A 2.00 mol sample of nitrogen dioxide was placed in an 80.0L vessel. At 200 degrees C, the gen dioxide was 6.0% decomposed according to the equation:
2NO2 in equilibrium 2NO + O2
Calculate the value of Kc for this reaction at 200 degrees C.
I have worked through this problem 3 times and am still wrong -- Help
This one may may a little more sense. I tried to write the equation DOWN to control spacing. The ICE stands for initial, change, equilibrium. There are three columns, one for I, one for C, and one for E.
2 mol/80 L = 0.025 M
equn   I   C     E
2NO2   0.025   -0.0015   +0.0235
|
v
2NO   0.0   +0.0015   0.0015
+
O2   0.0   +0.00075   0.00075
Substitute into the Kc expression. I get 3.06E-6 which rounds to 3.1E-6.
post yourwork, we will take a look.
2 mol/80 L = 0.025 M
equn
equn   I   C     E
2NO2   0.025   -0.0015  0.0235
|
v
2NO   0.0   +0.0015   0.0015
+
O2   0.0   +0.00075   0.00075
Substitute into the Kc expression. I get 3.06E-6 which rounds to 3.1E-6.
To calculate the value of Kc for this reaction at 200 degrees C, you need to use the given information and apply the ideal gas law and the concept of equilibrium.
First, let's establish the initial concentration of NO2. We're given that the initial amount of NO2 is 2.00 mol, and it is placed in an 80.0 L vessel. Thus, the initial concentration of NO2 ([NO2]initial) is:
[NO2]initial = amount of NO2 / volume of vessel
[NO2]initial = 2.00 mol / 80.0 L
[NO2]initial = 0.025 mol/L
Next, let's determine the equilibrium concentration of NO2. We know that 6.0% of the NO2 decomposes, which means that 94.0% remains. Thus, the equilibrium concentration of NO2 ([NO2]eq) is:
[NO2]eq = [NO2]initial * (1 - % decomposition)
[NO2]eq = 0.025 mol/L * (1 - 0.06)
[NO2]eq = 0.025 mol/L * 0.94
[NO2]eq = 0.0235 mol/L
Now that we have the equilibrium concentration of NO2, we can determine the equilibrium concentrations of the other species (NO and O2). According to the balanced equation, the stoichiometry is 2:2:1 for NO2:NO:O2. This means that the equilibrium concentrations of NO ([NO]eq) and O2 ([O2]eq) will also be 0.0235 mol/L.

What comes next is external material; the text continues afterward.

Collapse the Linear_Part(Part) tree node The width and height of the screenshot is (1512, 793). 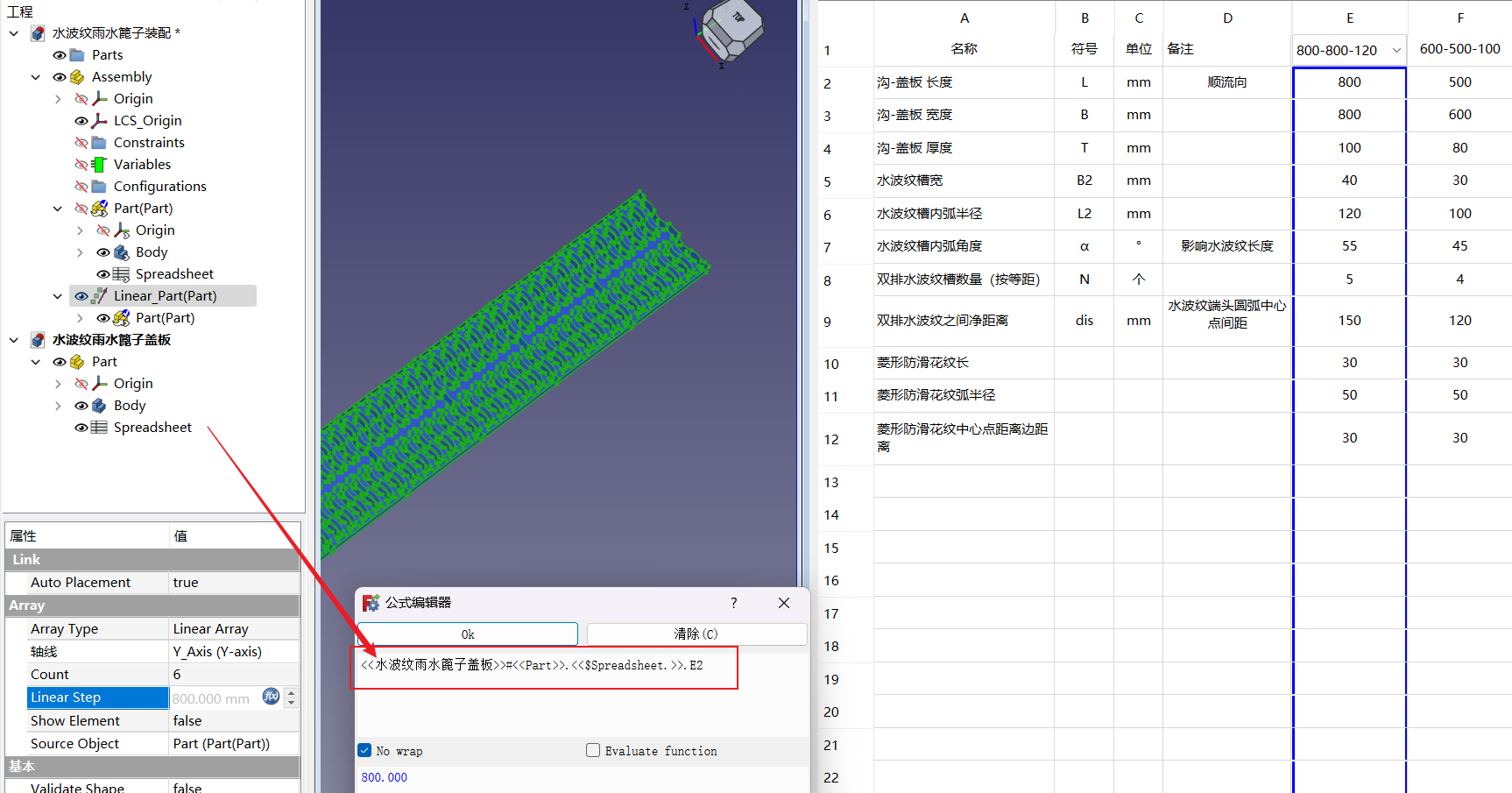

Finally, we can calculate the value of Kc using the equation:
Kc = ([NO]^2 * [O2]) / [NO2]^2
Substituting the equilibrium concentrations we found:
Kc = (0.0235 mol/L)^2 * (0.0235 mol/L) / (0.0235 mol/L)^2
Kc = 0.000013176 / 0.000013176
Kc = 1.000
Therefore, the value of Kc for the reaction at 200 degrees C is 1.000.
If you have worked through the problem multiple times and are still getting the wrong answer, double-check your calculations and ensure that you are using the correct units. Pay attention to decimal places and rounding errors, as they can affect the final answer.
This was my thinking:
For each mole of NO2 that reacts (1.00-0.060=0.94)mol remains. Starting with 2.00 mol NO2, 2 x 0.94=1.88 mol of NO2 remains. Because the volume is 80.0 L, the concentration of NO2 is 0.0235M.
2NO2 equil 2NO + O2
Init 2.00 O 0
chan -2x +2x x
final 2.00-2x
=0.0235
Because 2.00-2x=).0235, x = 0.94. Therefore the equilibrium concentrations are [NO2]=0.0235, [NO]= 1.88 and [O2} = 0.94.

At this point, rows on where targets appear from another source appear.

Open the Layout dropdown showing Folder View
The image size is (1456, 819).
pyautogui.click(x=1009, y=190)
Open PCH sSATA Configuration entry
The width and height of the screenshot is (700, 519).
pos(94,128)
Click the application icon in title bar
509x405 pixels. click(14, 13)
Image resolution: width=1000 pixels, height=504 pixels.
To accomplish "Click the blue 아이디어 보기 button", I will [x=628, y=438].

Next I divided all the conc by 80.0L to give me M (why I don't know) and got NO2 = 2.9375 x 10 -4, NO = 2.35 x 10 -2, and O2 = 1.175 x 10 -2.
Then I substituted the values into the Kc formula of Kc=products/reactants. After squaring and multiplying the final that I got was
Kc = 6.49 x 10 -6/8.628 x 10 -8, my answer was 75.22. The answer was supposed to be 3.1 x 10 -6.